Les temps n’étant plus à la plaisanterie, artistes et autres créateurs ne peuvent plus se contenter de réaliser leurs œuvres, ce qui est déjà pas mal, encore faut-il qu’ils s’expliquent sur leur geste. Tout le monde les pousse à faire le commentaire, sinon la sacro-sainte « explication », de ce qu’ils ont créés ! C’est là un acte bien particulier qui demande doigté, finesse, et bien sûr une bonne dose de rouerie. Finie l’innocence !

Même les artistes d’art brut qui, comme chacun sait, ne sont pas des intellectuels, sont quasiment sommés d’émettre quelques bredouillis sur leurs œuvres. À ce jeu qui est plus qu’un jeu, un art lui aussi, celui sinon de se mettre en scène soi-même, du moins de parler de soi avec discernement et contentement, l’échelle des valeurs change brusquement et ne correspond plus du tout à celle de la valeur artistique. Pour le dire un peu brutalement, cette manière de faire a beaucoup à voir avec l’art de se vendre…

Les journalistes, c’est bien connu, sont de grands paresseux – paradoxalement ce sont toujours les paresseux qui travaillent le plus – sont ravis de l’aubaine : plus besoin de se triturer les méninges pour sortir une pensée à peu près intelligente (qui en a, en tout cas, l’apparence) sur telle ou telle œuvre, il suffit de laisser la parole au responsable de ladite œuvre. À lui de nous la décrypter : nous ne sommes là que pour éventuellement relancer la machine… Et ce ne sont pas les universitaires qui ont tendance à envahir de plus en plus notre petit monde privé théâtral et dont c’est en principe la fonction d’œuvrer sur ce terrain-là, qui diront le contraire.

Tout le monde, bien sûr, aura compris la manœuvre et en aura tiré le plus grand profit personnel. Malheur aux maladroits, aux timides, mais même là certains jouent de leur maladresse et de leur timidité… Ça s’appelle de la mise en abyme, et c’est bien forcément théâtral, n’est-ce pas ?

Le profit ? Mais voyons c’est très simple, laissons parler les intéressés et remballons notre esprit critique. En termes journalistiques, on privilégiera donc ce qu’on appelle les avant-papiers au détriment des articles critiques. Simple comme bonjour. Tout le monde semble y trouver son compte. Les intéressés puisque personne ne les embêtera plus, les directeurs de théâtre ou d’institutions ravis d’occuper la place papier sans danger, les lecteurs tellement heureux d’avoir un contact « direct », du vrai, du vif, avec l’artiste.

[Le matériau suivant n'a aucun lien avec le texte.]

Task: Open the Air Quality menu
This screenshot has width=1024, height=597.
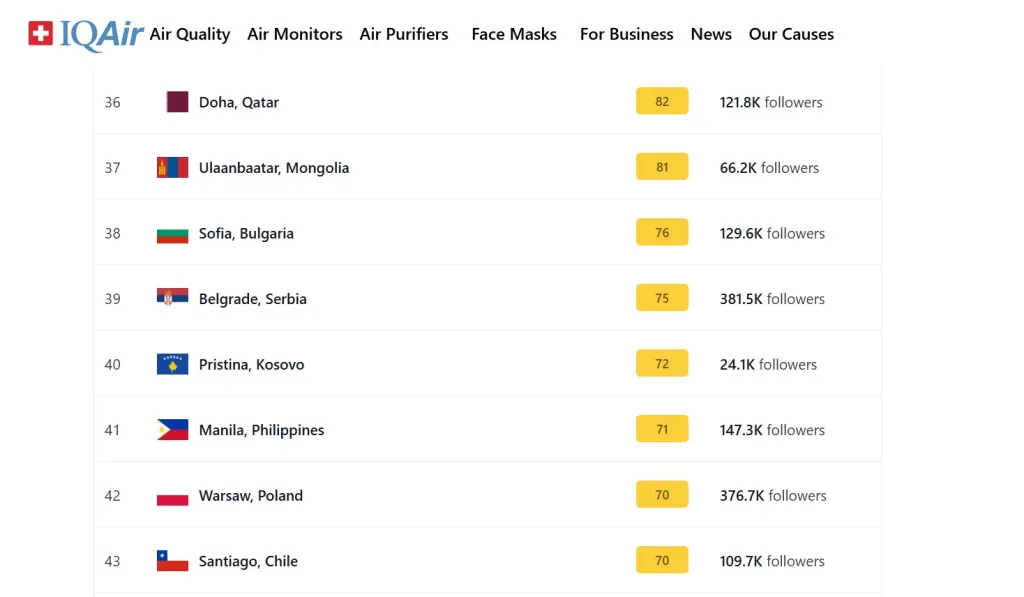Action: tap(190, 34)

Restent quand même ces pelés, ces galeux que sont les critiques, privés de leur joujou favori : donner un avis personnel sur une œuvre, en esquissant, dans le meilleur des cas, deux, trois ébauches d’analyse… Ne nous restent que des miettes, ou des commentaires de commentaires !

Stanislas Nordey, jadis ou naguère (du temps de son expérience à Saint-Denis), voulait assigner au critique le rôle de scribe, ce qui nous avait valu des discussions musclées ; qu’il se rassure aujourd’hui, on y vient, on y vient.